Retype the stretch of the records from the line containing "Identify the location of the" through the end of the records, and give only that stretch.

## Excerpted records
-----
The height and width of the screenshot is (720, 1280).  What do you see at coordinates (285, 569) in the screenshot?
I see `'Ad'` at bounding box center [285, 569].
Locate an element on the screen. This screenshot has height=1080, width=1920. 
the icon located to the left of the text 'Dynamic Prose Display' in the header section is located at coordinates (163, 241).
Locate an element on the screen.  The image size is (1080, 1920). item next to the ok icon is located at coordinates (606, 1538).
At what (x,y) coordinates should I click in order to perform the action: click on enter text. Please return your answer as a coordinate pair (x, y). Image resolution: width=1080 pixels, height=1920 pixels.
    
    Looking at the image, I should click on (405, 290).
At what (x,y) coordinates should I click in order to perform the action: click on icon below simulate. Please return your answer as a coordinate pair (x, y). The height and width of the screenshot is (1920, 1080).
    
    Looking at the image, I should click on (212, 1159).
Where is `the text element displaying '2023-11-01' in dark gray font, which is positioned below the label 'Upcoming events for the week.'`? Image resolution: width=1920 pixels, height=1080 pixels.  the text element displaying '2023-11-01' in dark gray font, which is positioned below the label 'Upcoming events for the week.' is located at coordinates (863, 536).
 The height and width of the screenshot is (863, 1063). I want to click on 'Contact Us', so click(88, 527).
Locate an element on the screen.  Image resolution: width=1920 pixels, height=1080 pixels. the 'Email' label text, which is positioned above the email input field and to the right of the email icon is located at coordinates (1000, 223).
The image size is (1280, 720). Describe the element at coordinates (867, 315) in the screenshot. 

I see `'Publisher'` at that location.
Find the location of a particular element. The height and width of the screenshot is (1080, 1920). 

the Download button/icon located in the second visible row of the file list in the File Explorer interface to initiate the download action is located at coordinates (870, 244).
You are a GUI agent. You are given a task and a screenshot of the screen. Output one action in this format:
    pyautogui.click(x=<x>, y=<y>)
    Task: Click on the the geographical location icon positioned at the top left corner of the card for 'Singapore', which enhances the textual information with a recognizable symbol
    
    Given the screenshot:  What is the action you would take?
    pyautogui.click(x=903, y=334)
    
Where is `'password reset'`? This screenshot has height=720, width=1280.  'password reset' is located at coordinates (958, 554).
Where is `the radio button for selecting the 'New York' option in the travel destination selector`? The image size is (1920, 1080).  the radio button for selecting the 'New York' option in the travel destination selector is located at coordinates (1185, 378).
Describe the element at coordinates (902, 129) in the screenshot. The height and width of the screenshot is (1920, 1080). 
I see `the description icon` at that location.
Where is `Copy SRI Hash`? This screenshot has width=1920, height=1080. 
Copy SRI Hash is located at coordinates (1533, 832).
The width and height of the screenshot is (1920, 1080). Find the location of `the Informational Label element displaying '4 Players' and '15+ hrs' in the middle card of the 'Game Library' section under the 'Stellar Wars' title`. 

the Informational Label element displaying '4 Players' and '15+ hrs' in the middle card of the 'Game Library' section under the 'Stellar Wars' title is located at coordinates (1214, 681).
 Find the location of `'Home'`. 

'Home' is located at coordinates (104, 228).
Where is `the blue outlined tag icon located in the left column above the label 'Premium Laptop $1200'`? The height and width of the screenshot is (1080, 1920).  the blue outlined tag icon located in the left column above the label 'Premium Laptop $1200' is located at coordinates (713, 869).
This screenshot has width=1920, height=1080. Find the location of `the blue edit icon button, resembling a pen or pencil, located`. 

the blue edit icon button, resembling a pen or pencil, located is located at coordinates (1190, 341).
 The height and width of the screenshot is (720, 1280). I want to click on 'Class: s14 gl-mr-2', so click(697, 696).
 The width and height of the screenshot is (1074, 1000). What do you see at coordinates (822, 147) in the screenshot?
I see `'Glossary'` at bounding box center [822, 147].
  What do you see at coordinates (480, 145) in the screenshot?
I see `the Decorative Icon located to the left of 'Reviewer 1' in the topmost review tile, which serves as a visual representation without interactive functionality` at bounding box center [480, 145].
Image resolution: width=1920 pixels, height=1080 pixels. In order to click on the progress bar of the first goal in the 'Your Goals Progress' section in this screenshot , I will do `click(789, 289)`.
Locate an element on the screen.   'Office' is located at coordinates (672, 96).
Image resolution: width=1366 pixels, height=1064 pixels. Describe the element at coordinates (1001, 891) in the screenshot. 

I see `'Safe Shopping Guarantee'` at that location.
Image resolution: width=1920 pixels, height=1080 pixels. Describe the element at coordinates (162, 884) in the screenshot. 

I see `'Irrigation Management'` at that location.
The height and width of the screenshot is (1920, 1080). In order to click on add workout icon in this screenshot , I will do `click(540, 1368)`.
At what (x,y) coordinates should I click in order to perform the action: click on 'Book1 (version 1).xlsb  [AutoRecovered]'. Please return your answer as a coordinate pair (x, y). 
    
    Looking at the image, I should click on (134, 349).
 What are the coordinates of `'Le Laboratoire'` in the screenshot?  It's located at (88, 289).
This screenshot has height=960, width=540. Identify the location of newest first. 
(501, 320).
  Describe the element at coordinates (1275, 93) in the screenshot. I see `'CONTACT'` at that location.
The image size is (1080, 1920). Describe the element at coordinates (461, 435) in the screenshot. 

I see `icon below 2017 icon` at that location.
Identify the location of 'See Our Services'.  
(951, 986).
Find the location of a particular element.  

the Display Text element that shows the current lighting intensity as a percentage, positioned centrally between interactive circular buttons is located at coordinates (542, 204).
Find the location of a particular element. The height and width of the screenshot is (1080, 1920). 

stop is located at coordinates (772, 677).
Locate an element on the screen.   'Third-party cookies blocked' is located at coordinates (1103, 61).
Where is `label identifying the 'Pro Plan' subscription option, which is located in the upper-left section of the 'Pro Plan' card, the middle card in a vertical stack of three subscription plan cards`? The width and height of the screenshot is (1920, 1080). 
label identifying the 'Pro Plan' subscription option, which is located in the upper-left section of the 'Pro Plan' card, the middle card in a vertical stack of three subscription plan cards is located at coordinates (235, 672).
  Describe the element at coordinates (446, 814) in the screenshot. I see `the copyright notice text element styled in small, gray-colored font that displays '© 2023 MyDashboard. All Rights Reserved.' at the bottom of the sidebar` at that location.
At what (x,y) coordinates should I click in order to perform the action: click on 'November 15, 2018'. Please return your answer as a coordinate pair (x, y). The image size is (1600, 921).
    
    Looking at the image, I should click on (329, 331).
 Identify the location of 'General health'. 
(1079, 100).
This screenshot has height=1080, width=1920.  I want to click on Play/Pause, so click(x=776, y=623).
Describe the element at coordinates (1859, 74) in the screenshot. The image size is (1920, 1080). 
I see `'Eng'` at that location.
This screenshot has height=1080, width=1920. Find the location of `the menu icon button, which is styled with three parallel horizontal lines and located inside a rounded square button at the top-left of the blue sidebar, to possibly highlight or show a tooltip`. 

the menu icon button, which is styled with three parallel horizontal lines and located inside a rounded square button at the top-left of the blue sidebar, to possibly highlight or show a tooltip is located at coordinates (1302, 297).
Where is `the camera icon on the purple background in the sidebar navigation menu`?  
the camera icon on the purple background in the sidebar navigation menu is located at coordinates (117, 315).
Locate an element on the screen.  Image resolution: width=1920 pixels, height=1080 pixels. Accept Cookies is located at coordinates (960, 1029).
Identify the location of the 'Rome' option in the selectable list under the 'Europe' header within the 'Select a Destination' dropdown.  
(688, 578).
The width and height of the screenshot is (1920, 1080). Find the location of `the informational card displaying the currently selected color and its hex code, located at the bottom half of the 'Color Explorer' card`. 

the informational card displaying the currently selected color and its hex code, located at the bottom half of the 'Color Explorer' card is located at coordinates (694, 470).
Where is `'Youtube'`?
-----
## Solution to this exercise
Identify the location of the 'Rome' option in the selectable list under the 'Europe' header within the 'Select a Destination' dropdown.  
(688, 578).
The width and height of the screenshot is (1920, 1080). Find the location of `the informational card displaying the currently selected color and its hex code, located at the bottom half of the 'Color Explorer' card`. 

the informational card displaying the currently selected color and its hex code, located at the bottom half of the 'Color Explorer' card is located at coordinates (694, 470).
Where is `'Youtube'`?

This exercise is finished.